* Action item *
Copy every record exactly. Nothing may be skipped.

Pixel coordinate grounding data
== Segment start ==

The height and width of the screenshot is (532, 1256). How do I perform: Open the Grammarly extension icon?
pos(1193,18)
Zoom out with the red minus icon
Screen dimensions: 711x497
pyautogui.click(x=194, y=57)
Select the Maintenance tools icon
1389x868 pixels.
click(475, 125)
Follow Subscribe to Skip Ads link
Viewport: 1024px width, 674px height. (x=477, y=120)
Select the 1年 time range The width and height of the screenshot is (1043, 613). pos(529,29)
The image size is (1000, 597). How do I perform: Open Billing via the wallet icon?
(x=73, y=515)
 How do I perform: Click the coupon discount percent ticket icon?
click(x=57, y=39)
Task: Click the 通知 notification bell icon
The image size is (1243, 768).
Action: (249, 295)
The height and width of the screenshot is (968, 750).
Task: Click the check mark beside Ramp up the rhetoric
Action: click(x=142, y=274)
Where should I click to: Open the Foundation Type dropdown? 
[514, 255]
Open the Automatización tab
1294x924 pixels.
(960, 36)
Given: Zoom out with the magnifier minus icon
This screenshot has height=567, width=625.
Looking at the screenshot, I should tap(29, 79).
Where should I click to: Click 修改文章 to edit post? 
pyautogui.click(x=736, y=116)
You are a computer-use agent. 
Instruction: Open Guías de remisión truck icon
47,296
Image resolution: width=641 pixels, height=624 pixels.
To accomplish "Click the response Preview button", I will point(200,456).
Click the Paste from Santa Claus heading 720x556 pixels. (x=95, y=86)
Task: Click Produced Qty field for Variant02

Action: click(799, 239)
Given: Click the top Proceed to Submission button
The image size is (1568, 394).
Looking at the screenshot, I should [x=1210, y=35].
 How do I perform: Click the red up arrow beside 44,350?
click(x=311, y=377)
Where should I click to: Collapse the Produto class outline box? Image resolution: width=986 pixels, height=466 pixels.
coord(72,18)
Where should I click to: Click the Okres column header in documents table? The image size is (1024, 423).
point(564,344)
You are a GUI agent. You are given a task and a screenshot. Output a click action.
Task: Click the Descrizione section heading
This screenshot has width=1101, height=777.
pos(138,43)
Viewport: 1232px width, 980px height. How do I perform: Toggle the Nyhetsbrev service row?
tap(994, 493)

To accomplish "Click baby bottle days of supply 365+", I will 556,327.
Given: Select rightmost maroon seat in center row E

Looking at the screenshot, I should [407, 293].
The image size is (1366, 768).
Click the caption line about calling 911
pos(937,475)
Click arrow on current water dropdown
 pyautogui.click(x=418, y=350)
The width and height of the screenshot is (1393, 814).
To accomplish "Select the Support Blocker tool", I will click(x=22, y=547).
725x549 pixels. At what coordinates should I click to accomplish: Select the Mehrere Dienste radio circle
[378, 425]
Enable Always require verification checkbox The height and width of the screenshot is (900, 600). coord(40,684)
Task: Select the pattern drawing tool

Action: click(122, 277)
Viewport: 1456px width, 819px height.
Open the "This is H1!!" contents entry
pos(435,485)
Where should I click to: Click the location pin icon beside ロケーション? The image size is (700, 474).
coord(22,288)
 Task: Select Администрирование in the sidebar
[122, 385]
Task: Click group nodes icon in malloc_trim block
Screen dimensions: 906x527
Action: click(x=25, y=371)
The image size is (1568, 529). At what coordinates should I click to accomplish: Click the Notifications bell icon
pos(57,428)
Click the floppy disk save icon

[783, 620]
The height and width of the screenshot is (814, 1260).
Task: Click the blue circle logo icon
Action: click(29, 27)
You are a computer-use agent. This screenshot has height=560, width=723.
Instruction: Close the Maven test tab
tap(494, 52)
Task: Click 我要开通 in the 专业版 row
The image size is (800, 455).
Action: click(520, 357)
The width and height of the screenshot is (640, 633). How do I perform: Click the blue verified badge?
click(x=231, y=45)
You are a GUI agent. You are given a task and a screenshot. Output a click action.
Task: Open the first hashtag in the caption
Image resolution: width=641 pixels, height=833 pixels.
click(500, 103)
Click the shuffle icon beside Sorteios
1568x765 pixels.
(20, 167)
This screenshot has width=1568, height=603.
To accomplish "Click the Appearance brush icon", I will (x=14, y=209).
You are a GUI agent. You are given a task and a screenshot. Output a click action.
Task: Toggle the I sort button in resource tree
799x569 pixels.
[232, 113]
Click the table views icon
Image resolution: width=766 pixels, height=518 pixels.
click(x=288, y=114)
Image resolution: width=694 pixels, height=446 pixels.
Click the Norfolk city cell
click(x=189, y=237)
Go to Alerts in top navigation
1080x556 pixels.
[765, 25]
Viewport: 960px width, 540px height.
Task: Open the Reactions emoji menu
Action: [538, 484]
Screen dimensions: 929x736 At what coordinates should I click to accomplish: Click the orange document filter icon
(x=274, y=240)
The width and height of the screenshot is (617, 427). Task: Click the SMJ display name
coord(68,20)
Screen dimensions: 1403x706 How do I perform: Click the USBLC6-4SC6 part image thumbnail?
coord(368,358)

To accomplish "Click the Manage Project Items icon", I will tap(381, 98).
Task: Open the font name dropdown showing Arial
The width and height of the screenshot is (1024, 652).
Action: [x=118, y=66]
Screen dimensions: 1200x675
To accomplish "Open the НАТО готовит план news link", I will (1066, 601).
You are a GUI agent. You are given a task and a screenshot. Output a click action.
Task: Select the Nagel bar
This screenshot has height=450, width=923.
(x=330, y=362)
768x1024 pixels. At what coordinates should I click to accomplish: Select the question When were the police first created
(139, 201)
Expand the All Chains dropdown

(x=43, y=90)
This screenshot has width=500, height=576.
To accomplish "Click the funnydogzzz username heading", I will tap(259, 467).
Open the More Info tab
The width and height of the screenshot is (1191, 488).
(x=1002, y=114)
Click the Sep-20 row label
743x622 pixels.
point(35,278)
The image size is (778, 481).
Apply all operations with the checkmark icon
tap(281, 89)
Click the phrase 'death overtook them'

== Segment end ==

* Completed task *
The height and width of the screenshot is (532, 1256). How do I perform: Open the Grammarly extension icon?
pos(1193,18)
Zoom out with the red minus icon
Screen dimensions: 711x497
pyautogui.click(x=194, y=57)
Select the Maintenance tools icon
1389x868 pixels.
click(475, 125)
Follow Subscribe to Skip Ads link
Viewport: 1024px width, 674px height. (x=477, y=120)
Select the 1年 time range The width and height of the screenshot is (1043, 613). pos(529,29)
The image size is (1000, 597). How do I perform: Open Billing via the wallet icon?
(x=73, y=515)
 How do I perform: Click the coupon discount percent ticket icon?
click(x=57, y=39)
Task: Click the 通知 notification bell icon
The image size is (1243, 768).
Action: (249, 295)
The height and width of the screenshot is (968, 750).
Task: Click the check mark beside Ramp up the rhetoric
Action: click(x=142, y=274)
Where should I click to: Open the Foundation Type dropdown? 
[514, 255]
Open the Automatización tab
1294x924 pixels.
(960, 36)
Given: Zoom out with the magnifier minus icon
This screenshot has height=567, width=625.
Looking at the screenshot, I should tap(29, 79).
Where should I click to: Click 修改文章 to edit post? 
pyautogui.click(x=736, y=116)
You are a computer-use agent. 
Instruction: Open Guías de remisión truck icon
47,296
Image resolution: width=641 pixels, height=624 pixels.
To accomplish "Click the response Preview button", I will point(200,456).
Click the Paste from Santa Claus heading 720x556 pixels. (x=95, y=86)
Task: Click Produced Qty field for Variant02

Action: click(799, 239)
Given: Click the top Proceed to Submission button
The image size is (1568, 394).
Looking at the screenshot, I should [x=1210, y=35].
 How do I perform: Click the red up arrow beside 44,350?
click(x=311, y=377)
Where should I click to: Collapse the Produto class outline box? Image resolution: width=986 pixels, height=466 pixels.
coord(72,18)
Where should I click to: Click the Okres column header in documents table? The image size is (1024, 423).
point(564,344)
You are a GUI agent. You are given a task and a screenshot. Output a click action.
Task: Click the Descrizione section heading
This screenshot has width=1101, height=777.
pos(138,43)
Viewport: 1232px width, 980px height. How do I perform: Toggle the Nyhetsbrev service row?
tap(994, 493)

To accomplish "Click baby bottle days of supply 365+", I will 556,327.
Given: Select rightmost maroon seat in center row E

Looking at the screenshot, I should [407, 293].
The image size is (1366, 768).
Click the caption line about calling 911
pos(937,475)
Click arrow on current water dropdown
 pyautogui.click(x=418, y=350)
The width and height of the screenshot is (1393, 814).
To accomplish "Select the Support Blocker tool", I will click(x=22, y=547).
725x549 pixels. At what coordinates should I click to accomplish: Select the Mehrere Dienste radio circle
[378, 425]
Enable Always require verification checkbox The height and width of the screenshot is (900, 600). coord(40,684)
Task: Select the pattern drawing tool

Action: click(122, 277)
Viewport: 1456px width, 819px height.
Open the "This is H1!!" contents entry
pos(435,485)
Where should I click to: Click the location pin icon beside ロケーション? The image size is (700, 474).
coord(22,288)
 Task: Select Администрирование in the sidebar
[122, 385]
Task: Click group nodes icon in malloc_trim block
Screen dimensions: 906x527
Action: click(x=25, y=371)
The image size is (1568, 529). At what coordinates should I click to accomplish: Click the Notifications bell icon
pos(57,428)
Click the floppy disk save icon

[783, 620]
The height and width of the screenshot is (814, 1260).
Task: Click the blue circle logo icon
Action: click(29, 27)
You are a computer-use agent. This screenshot has height=560, width=723.
Instruction: Close the Maven test tab
tap(494, 52)
Task: Click 我要开通 in the 专业版 row
The image size is (800, 455).
Action: click(520, 357)
The width and height of the screenshot is (640, 633). How do I perform: Click the blue verified badge?
click(x=231, y=45)
You are a GUI agent. You are given a task and a screenshot. Output a click action.
Task: Open the first hashtag in the caption
Image resolution: width=641 pixels, height=833 pixels.
click(500, 103)
Click the shuffle icon beside Sorteios
1568x765 pixels.
(20, 167)
This screenshot has width=1568, height=603.
To accomplish "Click the Appearance brush icon", I will (x=14, y=209).
You are a GUI agent. You are given a task and a screenshot. Output a click action.
Task: Toggle the I sort button in resource tree
799x569 pixels.
[232, 113]
Click the table views icon
Image resolution: width=766 pixels, height=518 pixels.
click(x=288, y=114)
Image resolution: width=694 pixels, height=446 pixels.
Click the Norfolk city cell
click(x=189, y=237)
Go to Alerts in top navigation
1080x556 pixels.
[765, 25]
Viewport: 960px width, 540px height.
Task: Open the Reactions emoji menu
Action: [538, 484]
Screen dimensions: 929x736 At what coordinates should I click to accomplish: Click the orange document filter icon
(x=274, y=240)
The width and height of the screenshot is (617, 427). Task: Click the SMJ display name
coord(68,20)
Screen dimensions: 1403x706 How do I perform: Click the USBLC6-4SC6 part image thumbnail?
coord(368,358)

To accomplish "Click the Manage Project Items icon", I will tap(381, 98).
Task: Open the font name dropdown showing Arial
The width and height of the screenshot is (1024, 652).
Action: [x=118, y=66]
Screen dimensions: 1200x675
To accomplish "Open the НАТО готовит план news link", I will (1066, 601).
You are a GUI agent. You are given a task and a screenshot. Output a click action.
Task: Select the Nagel bar
This screenshot has height=450, width=923.
(x=330, y=362)
768x1024 pixels. At what coordinates should I click to accomplish: Select the question When were the police first created
(139, 201)
Expand the All Chains dropdown

(x=43, y=90)
This screenshot has width=500, height=576.
To accomplish "Click the funnydogzzz username heading", I will tap(259, 467).
Open the More Info tab
The width and height of the screenshot is (1191, 488).
(x=1002, y=114)
Click the Sep-20 row label
743x622 pixels.
point(35,278)
The image size is (778, 481).
Apply all operations with the checkmark icon
tap(281, 89)
Click the phrase 'death overtook them'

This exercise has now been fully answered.